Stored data
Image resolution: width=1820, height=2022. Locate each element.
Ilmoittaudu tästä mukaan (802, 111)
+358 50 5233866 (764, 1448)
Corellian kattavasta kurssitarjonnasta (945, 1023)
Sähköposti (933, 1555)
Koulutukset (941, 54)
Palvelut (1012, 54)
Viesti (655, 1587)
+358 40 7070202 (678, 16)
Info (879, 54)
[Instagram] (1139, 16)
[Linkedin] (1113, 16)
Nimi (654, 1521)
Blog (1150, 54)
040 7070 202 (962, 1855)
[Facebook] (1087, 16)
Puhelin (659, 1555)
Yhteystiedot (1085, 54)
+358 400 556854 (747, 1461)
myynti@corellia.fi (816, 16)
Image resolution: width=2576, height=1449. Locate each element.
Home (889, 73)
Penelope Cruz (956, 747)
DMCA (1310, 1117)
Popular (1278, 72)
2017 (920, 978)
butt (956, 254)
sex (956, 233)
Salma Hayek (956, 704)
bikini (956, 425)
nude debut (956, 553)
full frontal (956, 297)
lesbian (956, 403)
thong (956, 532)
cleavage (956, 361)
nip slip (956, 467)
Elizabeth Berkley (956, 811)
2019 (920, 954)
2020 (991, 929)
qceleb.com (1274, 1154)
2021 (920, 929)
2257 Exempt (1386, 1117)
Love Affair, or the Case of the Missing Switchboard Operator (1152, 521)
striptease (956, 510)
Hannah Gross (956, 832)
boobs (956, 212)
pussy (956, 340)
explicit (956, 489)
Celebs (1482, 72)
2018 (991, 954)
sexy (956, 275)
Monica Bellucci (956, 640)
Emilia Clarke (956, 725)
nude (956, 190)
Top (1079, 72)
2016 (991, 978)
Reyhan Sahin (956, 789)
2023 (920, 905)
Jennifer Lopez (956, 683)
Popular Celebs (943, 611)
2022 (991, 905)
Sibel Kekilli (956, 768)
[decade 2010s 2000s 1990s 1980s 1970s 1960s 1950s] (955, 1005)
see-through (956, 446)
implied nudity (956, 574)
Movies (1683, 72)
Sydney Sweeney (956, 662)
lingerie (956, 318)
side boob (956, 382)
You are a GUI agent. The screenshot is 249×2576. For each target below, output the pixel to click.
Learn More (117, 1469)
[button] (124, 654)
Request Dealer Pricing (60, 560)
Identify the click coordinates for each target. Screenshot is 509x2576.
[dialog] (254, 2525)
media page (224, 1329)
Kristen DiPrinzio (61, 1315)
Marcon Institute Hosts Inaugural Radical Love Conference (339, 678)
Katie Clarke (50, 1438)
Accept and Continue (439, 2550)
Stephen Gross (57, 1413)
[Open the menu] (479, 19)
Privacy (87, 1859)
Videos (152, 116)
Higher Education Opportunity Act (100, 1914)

### What you have to do
Restate the data above in full, keeping every word as it is.

### Solution for this task
Image resolution: width=1820, height=2022. Locate each element.
Ilmoittaudu tästä mukaan (802, 111)
+358 50 5233866 (764, 1448)
Corellian kattavasta kurssitarjonnasta (945, 1023)
Sähköposti (933, 1555)
Koulutukset (941, 54)
Palvelut (1012, 54)
Viesti (655, 1587)
+358 40 7070202 (678, 16)
Info (879, 54)
[Instagram] (1139, 16)
[Linkedin] (1113, 16)
Nimi (654, 1521)
Blog (1150, 54)
040 7070 202 (962, 1855)
[Facebook] (1087, 16)
Puhelin (659, 1555)
Yhteystiedot (1085, 54)
+358 400 556854 (747, 1461)
myynti@corellia.fi (816, 16)
Image resolution: width=2576, height=1449. Locate each element.
Home (889, 73)
Penelope Cruz (956, 747)
DMCA (1310, 1117)
Popular (1278, 72)
2017 (920, 978)
butt (956, 254)
sex (956, 233)
Salma Hayek (956, 704)
bikini (956, 425)
nude debut (956, 553)
full frontal (956, 297)
lesbian (956, 403)
thong (956, 532)
cleavage (956, 361)
nip slip (956, 467)
Elizabeth Berkley (956, 811)
2019 (920, 954)
2020 (991, 929)
qceleb.com (1274, 1154)
2021 (920, 929)
2257 Exempt (1386, 1117)
Love Affair, or the Case of the Missing Switchboard Operator (1152, 521)
striptease (956, 510)
Hannah Gross (956, 832)
boobs (956, 212)
pussy (956, 340)
explicit (956, 489)
Celebs (1482, 72)
2018 (991, 954)
sexy (956, 275)
Monica Bellucci (956, 640)
Emilia Clarke (956, 725)
nude (956, 190)
Top (1079, 72)
2016 (991, 978)
Reyhan Sahin (956, 789)
2023 (920, 905)
Jennifer Lopez (956, 683)
Popular Celebs (943, 611)
2022 (991, 905)
Sibel Kekilli (956, 768)
[decade 2010s 2000s 1990s 1980s 1970s 1960s 1950s] (955, 1005)
see-through (956, 446)
implied nudity (956, 574)
Movies (1683, 72)
Sydney Sweeney (956, 662)
lingerie (956, 318)
side boob (956, 382)
You are a GUI agent. The screenshot is 249×2576. For each target below, output the pixel to click.
Learn More (117, 1469)
[button] (124, 654)
Request Dealer Pricing (60, 560)
Identify the click coordinates for each target. Screenshot is 509x2576.
[dialog] (254, 2525)
media page (224, 1329)
Kristen DiPrinzio (61, 1315)
Marcon Institute Hosts Inaugural Radical Love Conference (339, 678)
Katie Clarke (50, 1438)
Accept and Continue (439, 2550)
Stephen Gross (57, 1413)
[Open the menu] (479, 19)
Privacy (87, 1859)
Videos (152, 116)
Higher Education Opportunity Act (100, 1914)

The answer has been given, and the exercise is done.